What you need to do | Rewrite the rows from the line containing "This screenshot has height=784, width=1522." through the line containing "tap(88, 20)", putting "Playback" in place of "Timecode" and leaving everything else unchanged.

— Start Raw data —

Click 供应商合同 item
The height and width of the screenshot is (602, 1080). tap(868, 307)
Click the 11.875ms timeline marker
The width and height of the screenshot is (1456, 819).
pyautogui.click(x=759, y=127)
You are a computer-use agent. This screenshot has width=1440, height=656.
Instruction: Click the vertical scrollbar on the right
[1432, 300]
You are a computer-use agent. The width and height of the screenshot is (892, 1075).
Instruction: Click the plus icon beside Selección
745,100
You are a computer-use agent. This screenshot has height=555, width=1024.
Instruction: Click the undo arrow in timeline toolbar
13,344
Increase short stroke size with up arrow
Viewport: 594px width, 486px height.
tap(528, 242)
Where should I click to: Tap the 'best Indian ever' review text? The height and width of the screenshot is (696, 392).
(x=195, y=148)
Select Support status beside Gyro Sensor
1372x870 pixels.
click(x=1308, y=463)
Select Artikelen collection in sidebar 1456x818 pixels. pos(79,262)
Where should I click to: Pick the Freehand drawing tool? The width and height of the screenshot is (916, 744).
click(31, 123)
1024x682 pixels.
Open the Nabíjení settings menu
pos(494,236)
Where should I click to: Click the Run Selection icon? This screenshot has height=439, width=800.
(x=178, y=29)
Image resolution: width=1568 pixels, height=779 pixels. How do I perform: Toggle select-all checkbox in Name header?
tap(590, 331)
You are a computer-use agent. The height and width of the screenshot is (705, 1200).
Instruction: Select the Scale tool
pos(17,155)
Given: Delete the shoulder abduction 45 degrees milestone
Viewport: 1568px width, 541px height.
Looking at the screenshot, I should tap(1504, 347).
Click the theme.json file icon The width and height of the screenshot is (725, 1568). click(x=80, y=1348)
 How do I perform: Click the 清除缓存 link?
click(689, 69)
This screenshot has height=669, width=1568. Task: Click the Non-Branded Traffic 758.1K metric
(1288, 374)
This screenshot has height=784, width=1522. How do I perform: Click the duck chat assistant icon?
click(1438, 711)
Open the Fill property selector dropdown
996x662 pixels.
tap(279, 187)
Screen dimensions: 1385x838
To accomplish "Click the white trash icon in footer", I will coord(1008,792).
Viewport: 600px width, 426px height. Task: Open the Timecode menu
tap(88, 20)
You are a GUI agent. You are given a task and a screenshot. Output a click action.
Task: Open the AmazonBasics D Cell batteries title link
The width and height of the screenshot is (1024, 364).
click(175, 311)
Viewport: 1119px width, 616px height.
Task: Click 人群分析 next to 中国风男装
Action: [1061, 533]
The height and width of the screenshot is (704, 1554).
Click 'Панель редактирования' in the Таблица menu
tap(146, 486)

— End Raw data —

Result for this task |
This screenshot has height=784, width=1522. How do I perform: Click the duck chat assistant icon?
click(1438, 711)
Open the Fill property selector dropdown
996x662 pixels.
tap(279, 187)
Screen dimensions: 1385x838
To accomplish "Click the white trash icon in footer", I will coord(1008,792).
Viewport: 600px width, 426px height. Task: Open the Playback menu
tap(88, 20)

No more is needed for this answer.